**What this task involves**
All of the data below is to be output without alteration.

**The records**
== == ==

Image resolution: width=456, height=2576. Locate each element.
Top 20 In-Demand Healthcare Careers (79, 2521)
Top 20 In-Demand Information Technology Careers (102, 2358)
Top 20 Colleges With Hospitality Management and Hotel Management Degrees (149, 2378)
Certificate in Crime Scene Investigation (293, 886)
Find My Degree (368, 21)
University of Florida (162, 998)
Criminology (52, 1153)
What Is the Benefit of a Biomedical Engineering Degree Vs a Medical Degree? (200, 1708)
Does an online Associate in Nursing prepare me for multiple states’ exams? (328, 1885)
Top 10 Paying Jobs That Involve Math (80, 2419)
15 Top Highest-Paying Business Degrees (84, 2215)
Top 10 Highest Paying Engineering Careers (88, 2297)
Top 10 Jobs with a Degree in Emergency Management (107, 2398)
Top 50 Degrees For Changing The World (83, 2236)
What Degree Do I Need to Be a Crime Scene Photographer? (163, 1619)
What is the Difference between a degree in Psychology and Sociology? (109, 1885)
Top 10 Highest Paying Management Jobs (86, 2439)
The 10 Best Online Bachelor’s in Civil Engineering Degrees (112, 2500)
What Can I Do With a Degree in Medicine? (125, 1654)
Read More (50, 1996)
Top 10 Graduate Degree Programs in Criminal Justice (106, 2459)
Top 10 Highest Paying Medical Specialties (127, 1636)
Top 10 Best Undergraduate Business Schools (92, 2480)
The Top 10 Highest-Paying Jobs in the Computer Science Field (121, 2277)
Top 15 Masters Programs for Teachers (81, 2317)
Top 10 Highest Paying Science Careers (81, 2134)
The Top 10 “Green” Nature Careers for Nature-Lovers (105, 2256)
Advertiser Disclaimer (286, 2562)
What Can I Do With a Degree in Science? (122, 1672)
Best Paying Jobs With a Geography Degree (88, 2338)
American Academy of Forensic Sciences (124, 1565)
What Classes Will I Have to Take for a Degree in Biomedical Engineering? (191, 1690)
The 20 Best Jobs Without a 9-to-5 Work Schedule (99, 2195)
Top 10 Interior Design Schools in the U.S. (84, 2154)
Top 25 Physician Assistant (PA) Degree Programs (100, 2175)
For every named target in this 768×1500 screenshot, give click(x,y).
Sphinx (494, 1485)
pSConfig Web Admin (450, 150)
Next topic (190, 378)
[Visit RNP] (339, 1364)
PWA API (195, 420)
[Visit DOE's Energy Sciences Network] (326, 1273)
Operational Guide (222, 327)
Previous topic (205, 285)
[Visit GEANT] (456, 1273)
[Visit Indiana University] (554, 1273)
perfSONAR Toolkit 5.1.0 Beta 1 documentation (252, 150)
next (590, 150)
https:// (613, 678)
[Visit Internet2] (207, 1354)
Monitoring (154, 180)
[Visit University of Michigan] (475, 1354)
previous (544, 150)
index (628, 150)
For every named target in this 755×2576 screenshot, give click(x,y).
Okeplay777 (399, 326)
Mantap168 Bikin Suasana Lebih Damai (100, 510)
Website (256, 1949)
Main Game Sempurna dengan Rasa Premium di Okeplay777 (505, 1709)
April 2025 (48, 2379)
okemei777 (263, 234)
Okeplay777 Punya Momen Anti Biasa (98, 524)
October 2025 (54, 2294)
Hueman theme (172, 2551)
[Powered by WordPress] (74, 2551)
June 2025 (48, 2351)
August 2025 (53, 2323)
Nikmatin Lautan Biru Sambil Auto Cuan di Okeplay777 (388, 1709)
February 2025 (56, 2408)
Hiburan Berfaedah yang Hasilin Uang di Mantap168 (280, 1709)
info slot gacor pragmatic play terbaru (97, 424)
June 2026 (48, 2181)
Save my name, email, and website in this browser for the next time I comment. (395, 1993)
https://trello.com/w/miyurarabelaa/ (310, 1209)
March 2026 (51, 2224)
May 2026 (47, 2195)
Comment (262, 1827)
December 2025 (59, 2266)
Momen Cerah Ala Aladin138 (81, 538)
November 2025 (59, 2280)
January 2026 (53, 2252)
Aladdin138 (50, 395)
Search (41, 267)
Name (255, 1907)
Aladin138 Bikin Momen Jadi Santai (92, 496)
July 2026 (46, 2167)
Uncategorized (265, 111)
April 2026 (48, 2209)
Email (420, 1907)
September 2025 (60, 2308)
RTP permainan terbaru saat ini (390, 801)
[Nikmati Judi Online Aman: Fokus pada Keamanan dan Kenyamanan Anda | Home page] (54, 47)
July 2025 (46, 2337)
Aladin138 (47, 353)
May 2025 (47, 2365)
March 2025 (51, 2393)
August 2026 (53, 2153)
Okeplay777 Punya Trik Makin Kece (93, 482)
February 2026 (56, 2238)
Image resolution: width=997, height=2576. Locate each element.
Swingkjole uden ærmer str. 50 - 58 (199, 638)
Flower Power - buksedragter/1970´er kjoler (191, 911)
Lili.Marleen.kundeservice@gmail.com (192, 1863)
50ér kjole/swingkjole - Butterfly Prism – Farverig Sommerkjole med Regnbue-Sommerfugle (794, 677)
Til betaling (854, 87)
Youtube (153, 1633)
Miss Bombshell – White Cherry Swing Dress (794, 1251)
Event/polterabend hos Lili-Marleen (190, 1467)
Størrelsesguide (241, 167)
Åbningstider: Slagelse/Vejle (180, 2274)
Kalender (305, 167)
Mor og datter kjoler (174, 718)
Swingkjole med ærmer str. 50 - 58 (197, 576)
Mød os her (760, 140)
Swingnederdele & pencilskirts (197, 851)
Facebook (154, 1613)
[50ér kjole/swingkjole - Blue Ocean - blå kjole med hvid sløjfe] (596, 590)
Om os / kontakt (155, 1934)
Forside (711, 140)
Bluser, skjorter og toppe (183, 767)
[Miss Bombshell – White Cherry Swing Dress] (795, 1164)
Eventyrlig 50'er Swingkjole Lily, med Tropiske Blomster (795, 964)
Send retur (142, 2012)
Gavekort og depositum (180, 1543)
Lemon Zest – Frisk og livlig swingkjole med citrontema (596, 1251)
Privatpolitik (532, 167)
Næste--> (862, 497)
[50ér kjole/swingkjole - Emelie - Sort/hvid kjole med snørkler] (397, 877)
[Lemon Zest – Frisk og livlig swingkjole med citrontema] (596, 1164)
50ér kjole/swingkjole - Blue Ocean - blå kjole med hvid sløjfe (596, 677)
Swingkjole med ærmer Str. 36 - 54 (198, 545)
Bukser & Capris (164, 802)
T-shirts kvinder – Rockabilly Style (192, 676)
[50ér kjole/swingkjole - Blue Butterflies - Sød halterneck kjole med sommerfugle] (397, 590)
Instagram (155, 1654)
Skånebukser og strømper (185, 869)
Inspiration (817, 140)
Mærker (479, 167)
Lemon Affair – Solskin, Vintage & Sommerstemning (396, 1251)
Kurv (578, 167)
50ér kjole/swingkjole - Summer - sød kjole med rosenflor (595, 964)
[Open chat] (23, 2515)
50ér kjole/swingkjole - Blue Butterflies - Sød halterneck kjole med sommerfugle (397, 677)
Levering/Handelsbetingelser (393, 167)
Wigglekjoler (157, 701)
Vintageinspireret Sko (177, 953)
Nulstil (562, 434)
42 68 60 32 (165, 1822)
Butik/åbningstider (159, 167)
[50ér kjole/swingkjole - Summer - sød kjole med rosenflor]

== == ==

**Result for this task**
Image resolution: width=456, height=2576. Locate each element.
Top 20 In-Demand Healthcare Careers (79, 2521)
Top 20 In-Demand Information Technology Careers (102, 2358)
Top 20 Colleges With Hospitality Management and Hotel Management Degrees (149, 2378)
Certificate in Crime Scene Investigation (293, 886)
Find My Degree (368, 21)
University of Florida (162, 998)
Criminology (52, 1153)
What Is the Benefit of a Biomedical Engineering Degree Vs a Medical Degree? (200, 1708)
Does an online Associate in Nursing prepare me for multiple states’ exams? (328, 1885)
Top 10 Paying Jobs That Involve Math (80, 2419)
15 Top Highest-Paying Business Degrees (84, 2215)
Top 10 Highest Paying Engineering Careers (88, 2297)
Top 10 Jobs with a Degree in Emergency Management (107, 2398)
Top 50 Degrees For Changing The World (83, 2236)
What Degree Do I Need to Be a Crime Scene Photographer? (163, 1619)
What is the Difference between a degree in Psychology and Sociology? (109, 1885)
Top 10 Highest Paying Management Jobs (86, 2439)
The 10 Best Online Bachelor’s in Civil Engineering Degrees (112, 2500)
What Can I Do With a Degree in Medicine? (125, 1654)
Read More (50, 1996)
Top 10 Graduate Degree Programs in Criminal Justice (106, 2459)
Top 10 Highest Paying Medical Specialties (127, 1636)
Top 10 Best Undergraduate Business Schools (92, 2480)
The Top 10 Highest-Paying Jobs in the Computer Science Field (121, 2277)
Top 15 Masters Programs for Teachers (81, 2317)
Top 10 Highest Paying Science Careers (81, 2134)
The Top 10 “Green” Nature Careers for Nature-Lovers (105, 2256)
Advertiser Disclaimer (286, 2562)
What Can I Do With a Degree in Science? (122, 1672)
Best Paying Jobs With a Geography Degree (88, 2338)
American Academy of Forensic Sciences (124, 1565)
What Classes Will I Have to Take for a Degree in Biomedical Engineering? (191, 1690)
The 20 Best Jobs Without a 9-to-5 Work Schedule (99, 2195)
Top 10 Interior Design Schools in the U.S. (84, 2154)
Top 25 Physician Assistant (PA) Degree Programs (100, 2175)
For every named target in this 768×1500 screenshot, give click(x,y).
Sphinx (494, 1485)
pSConfig Web Admin (450, 150)
Next topic (190, 378)
[Visit RNP] (339, 1364)
PWA API (195, 420)
[Visit DOE's Energy Sciences Network] (326, 1273)
Operational Guide (222, 327)
Previous topic (205, 285)
[Visit GEANT] (456, 1273)
[Visit Indiana University] (554, 1273)
perfSONAR Toolkit 5.1.0 Beta 1 documentation (252, 150)
next (590, 150)
https:// (613, 678)
[Visit Internet2] (207, 1354)
Monitoring (154, 180)
[Visit University of Michigan] (475, 1354)
previous (544, 150)
index (628, 150)
For every named target in this 755×2576 screenshot, give click(x,y).
Okeplay777 (399, 326)
Mantap168 Bikin Suasana Lebih Damai (100, 510)
Website (256, 1949)
Main Game Sempurna dengan Rasa Premium di Okeplay777 (505, 1709)
April 2025 (48, 2379)
okemei777 (263, 234)
Okeplay777 Punya Momen Anti Biasa (98, 524)
October 2025 (54, 2294)
Hueman theme (172, 2551)
[Powered by WordPress] (74, 2551)
June 2025 (48, 2351)
August 2025 (53, 2323)
Nikmatin Lautan Biru Sambil Auto Cuan di Okeplay777 (388, 1709)
February 2025 (56, 2408)
Hiburan Berfaedah yang Hasilin Uang di Mantap168 (280, 1709)
info slot gacor pragmatic play terbaru (97, 424)
June 2026 (48, 2181)
Save my name, email, and website in this browser for the next time I comment. (395, 1993)
https://trello.com/w/miyurarabelaa/ (310, 1209)
March 2026 (51, 2224)
May 2026 (47, 2195)
Comment (262, 1827)
December 2025 (59, 2266)
Momen Cerah Ala Aladin138 (81, 538)
November 2025 (59, 2280)
January 2026 (53, 2252)
Aladdin138 (50, 395)
Search (41, 267)
Name (255, 1907)
Aladin138 Bikin Momen Jadi Santai (92, 496)
July 2026 (46, 2167)
Uncategorized (265, 111)
April 2026 (48, 2209)
Email (420, 1907)
September 2025 (60, 2308)
RTP permainan terbaru saat ini (390, 801)
[Nikmati Judi Online Aman: Fokus pada Keamanan dan Kenyamanan Anda | Home page] (54, 47)
July 2025 (46, 2337)
Aladin138 (47, 353)
May 2025 (47, 2365)
March 2025 (51, 2393)
August 2026 (53, 2153)
Okeplay777 Punya Trik Makin Kece (93, 482)
February 2026 (56, 2238)
Image resolution: width=997, height=2576. Locate each element.
Swingkjole uden ærmer str. 50 - 58 (199, 638)
Flower Power - buksedragter/1970´er kjoler (191, 911)
Lili.Marleen.kundeservice@gmail.com (192, 1863)
50ér kjole/swingkjole - Butterfly Prism – Farverig Sommerkjole med Regnbue-Sommerfugle (794, 677)
Til betaling (854, 87)
Youtube (153, 1633)
Miss Bombshell – White Cherry Swing Dress (794, 1251)
Event/polterabend hos Lili-Marleen (190, 1467)
Størrelsesguide (241, 167)
Åbningstider: Slagelse/Vejle (180, 2274)
Kalender (305, 167)
Mor og datter kjoler (174, 718)
Swingkjole med ærmer str. 50 - 58 (197, 576)
Mød os her (760, 140)
Swingnederdele & pencilskirts (197, 851)
Facebook (154, 1613)
[50ér kjole/swingkjole - Blue Ocean - blå kjole med hvid sløjfe] (596, 590)
Om os / kontakt (155, 1934)
Forside (711, 140)
Bluser, skjorter og toppe (183, 767)
[Miss Bombshell – White Cherry Swing Dress] (795, 1164)
Eventyrlig 50'er Swingkjole Lily, med Tropiske Blomster (795, 964)
Send retur (142, 2012)
Gavekort og depositum (180, 1543)
Lemon Zest – Frisk og livlig swingkjole med citrontema (596, 1251)
Privatpolitik (532, 167)
Næste--> (862, 497)
[50ér kjole/swingkjole - Emelie - Sort/hvid kjole med snørkler] (397, 877)
[Lemon Zest – Frisk og livlig swingkjole med citrontema] (596, 1164)
50ér kjole/swingkjole - Blue Ocean - blå kjole med hvid sløjfe (596, 677)
Swingkjole med ærmer Str. 36 - 54 (198, 545)
Bukser & Capris (164, 802)
T-shirts kvinder – Rockabilly Style (192, 676)
[50ér kjole/swingkjole - Blue Butterflies - Sød halterneck kjole med sommerfugle] (397, 590)
Instagram (155, 1654)
Skånebukser og strømper (185, 869)
Inspiration (817, 140)
Mærker (479, 167)
Lemon Affair – Solskin, Vintage & Sommerstemning (396, 1251)
Kurv (578, 167)
50ér kjole/swingkjole - Summer - sød kjole med rosenflor (595, 964)
[Open chat] (23, 2515)
50ér kjole/swingkjole - Blue Butterflies - Sød halterneck kjole med sommerfugle (397, 677)
Levering/Handelsbetingelser (393, 167)
Wigglekjoler (157, 701)
Vintageinspireret Sko (177, 953)
Nulstil (562, 434)
42 68 60 32 (165, 1822)
Butik/åbningstider (159, 167)
[50ér kjole/swingkjole - Summer - sød kjole med rosenflor]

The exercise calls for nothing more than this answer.